Wednesday, May 21, 2008

Working from home: economically attractive, but "is it safe"?

Should employers of people who work from home audit the security of the home work arrangements of associates? I haven’t seen much written about it. But there are numerous observations that can be made.

One is that generally the safest environment exists if an employer’s VPN or other network is set up properly. However, some jobs, such as home agents for call centers, exist where people use their own cable or broadband service to connect to various applications, and might in some cases even have their own home WI-FI networks. Some insurance agents work this way. Furthermore, many people bring diskettes or laptops home to work with, and many homes are not as secure as offices or perhaps highrise condos or apartments. Or data may be transported in automobiles. There have been many instances of compromise of customer data based on the fact that employees generally cannot provide security on their own that is equivalent to what a large company or government or military agency can provide. Countering this observation is the expectation that someone who works from home is physically present at home more of the time, improving home and neighborhood security.

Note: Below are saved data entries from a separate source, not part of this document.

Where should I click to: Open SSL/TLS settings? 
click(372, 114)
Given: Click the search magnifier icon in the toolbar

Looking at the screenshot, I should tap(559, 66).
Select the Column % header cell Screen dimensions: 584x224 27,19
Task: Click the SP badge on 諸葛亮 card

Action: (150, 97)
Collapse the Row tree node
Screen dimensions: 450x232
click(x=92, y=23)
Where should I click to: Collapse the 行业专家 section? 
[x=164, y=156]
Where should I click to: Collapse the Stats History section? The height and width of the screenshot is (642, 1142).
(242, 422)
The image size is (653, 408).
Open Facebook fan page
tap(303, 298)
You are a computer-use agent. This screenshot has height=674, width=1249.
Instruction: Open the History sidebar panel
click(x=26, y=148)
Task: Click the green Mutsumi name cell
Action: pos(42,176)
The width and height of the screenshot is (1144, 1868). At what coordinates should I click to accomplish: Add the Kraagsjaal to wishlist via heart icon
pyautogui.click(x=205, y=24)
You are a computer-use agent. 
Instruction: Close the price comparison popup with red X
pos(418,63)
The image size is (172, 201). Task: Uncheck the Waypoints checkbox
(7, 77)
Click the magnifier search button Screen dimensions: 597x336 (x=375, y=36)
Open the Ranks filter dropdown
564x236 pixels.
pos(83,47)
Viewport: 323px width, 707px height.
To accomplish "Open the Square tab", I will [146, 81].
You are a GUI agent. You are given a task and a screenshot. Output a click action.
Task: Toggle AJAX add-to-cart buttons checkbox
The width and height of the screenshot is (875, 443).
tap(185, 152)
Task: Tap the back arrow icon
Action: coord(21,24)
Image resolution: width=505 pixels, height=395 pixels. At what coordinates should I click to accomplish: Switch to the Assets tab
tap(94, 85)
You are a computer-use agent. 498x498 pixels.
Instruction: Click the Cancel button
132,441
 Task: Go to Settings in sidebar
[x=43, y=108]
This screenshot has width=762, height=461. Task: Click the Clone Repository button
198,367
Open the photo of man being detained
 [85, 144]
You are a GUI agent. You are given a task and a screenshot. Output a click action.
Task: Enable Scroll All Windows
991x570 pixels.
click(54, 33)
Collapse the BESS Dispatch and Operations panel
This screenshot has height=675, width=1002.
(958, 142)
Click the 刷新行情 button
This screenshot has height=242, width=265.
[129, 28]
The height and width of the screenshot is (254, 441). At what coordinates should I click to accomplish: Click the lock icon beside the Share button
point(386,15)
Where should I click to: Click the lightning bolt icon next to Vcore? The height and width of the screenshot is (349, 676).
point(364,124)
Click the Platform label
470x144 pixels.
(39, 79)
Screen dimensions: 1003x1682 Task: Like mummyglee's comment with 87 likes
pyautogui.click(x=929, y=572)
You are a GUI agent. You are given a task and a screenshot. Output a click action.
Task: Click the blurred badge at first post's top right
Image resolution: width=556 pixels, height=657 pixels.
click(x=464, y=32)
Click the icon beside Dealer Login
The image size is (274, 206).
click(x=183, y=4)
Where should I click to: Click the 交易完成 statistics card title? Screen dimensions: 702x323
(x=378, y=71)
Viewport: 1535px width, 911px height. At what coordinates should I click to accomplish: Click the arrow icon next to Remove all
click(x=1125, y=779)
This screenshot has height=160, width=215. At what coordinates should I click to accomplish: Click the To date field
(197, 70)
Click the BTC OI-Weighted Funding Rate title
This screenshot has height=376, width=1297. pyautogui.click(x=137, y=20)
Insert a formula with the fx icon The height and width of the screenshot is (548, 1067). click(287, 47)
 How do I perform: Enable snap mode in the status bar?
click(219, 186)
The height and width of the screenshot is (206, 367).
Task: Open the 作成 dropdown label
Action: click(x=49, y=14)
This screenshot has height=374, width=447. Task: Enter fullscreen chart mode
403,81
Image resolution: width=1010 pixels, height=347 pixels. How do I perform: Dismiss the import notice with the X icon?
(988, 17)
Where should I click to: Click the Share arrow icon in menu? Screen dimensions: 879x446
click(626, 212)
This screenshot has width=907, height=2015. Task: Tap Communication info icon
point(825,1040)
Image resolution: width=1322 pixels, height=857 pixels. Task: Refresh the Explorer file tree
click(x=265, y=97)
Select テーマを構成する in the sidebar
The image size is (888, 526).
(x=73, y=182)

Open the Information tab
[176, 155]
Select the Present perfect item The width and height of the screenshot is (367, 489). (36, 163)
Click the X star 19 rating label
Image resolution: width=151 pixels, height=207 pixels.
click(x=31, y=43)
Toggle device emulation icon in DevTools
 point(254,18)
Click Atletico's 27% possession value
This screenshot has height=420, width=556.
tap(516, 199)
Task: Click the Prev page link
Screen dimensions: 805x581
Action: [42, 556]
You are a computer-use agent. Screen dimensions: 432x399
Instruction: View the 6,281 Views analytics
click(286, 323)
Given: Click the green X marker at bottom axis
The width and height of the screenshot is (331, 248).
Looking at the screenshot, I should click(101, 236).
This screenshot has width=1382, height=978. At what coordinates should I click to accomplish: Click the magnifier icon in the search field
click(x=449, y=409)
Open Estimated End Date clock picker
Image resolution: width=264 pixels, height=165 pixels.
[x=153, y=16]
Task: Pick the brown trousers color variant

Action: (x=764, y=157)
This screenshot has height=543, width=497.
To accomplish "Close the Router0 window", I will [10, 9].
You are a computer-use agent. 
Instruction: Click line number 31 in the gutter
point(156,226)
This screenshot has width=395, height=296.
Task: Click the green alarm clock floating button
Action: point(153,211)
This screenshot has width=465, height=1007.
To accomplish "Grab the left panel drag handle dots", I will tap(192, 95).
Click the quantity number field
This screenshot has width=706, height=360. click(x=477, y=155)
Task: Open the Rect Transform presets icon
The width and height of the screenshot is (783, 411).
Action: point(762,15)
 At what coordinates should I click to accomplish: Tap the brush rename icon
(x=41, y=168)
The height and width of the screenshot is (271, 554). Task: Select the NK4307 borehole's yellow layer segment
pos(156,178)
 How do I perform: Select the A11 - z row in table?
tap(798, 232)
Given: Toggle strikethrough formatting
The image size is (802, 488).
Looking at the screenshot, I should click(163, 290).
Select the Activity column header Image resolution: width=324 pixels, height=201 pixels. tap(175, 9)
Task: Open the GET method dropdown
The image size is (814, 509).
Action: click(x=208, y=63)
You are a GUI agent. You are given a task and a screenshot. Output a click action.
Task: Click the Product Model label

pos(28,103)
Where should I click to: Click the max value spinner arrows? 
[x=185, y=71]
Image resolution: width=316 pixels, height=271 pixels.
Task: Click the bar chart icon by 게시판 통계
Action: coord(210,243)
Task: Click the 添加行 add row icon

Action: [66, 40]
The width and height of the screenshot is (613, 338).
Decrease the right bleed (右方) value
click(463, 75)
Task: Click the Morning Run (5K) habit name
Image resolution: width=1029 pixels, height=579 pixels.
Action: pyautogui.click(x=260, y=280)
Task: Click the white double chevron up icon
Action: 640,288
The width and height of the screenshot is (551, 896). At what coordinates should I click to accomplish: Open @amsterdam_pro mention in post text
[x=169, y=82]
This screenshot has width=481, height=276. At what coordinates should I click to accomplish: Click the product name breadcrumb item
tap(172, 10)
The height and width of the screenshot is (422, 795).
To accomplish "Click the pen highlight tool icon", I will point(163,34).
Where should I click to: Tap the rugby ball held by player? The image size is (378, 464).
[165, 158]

Some companies are, in fact, fussy about this. Some customer service employers don’t allow associates to work on home computers that also contain personal applications or data. Some may not want to work with associates who have other personal or business activities that could attract hacks. Almost every company requires a hardwired land connection (broadband cable and backup second phone land), because of the belief that wireless is not as stable or secure. In the future, this will probably change. Subscription hotspot services from major companies are more secure than the free services in hotels or internet cafes, and business should be connected on secure connections with encryption anyway. I did address some of these concerns on this blog in August 2007.

This is an evolving area, and “the right way” to do things needs to be nailed down. More employees will work from home as oil prices rise and long distance commuting becomes even more difficult. On the other hand, the development of regional “telecommuting centers” could help offer alternatives with safe working environments and short commutes. This may be the way to go for many companies.

FedTech has an interesting article: “Data Security’s Achilles Heel: Are employees who work occasionally from home potentially sabotaging agencies’ best efforts at protecting government information?” by Heather B. Hayes, link here. The same would hold true for private employers with consumer data. CERT, at Carnegie Mellon, offers this fact sheet on home network security.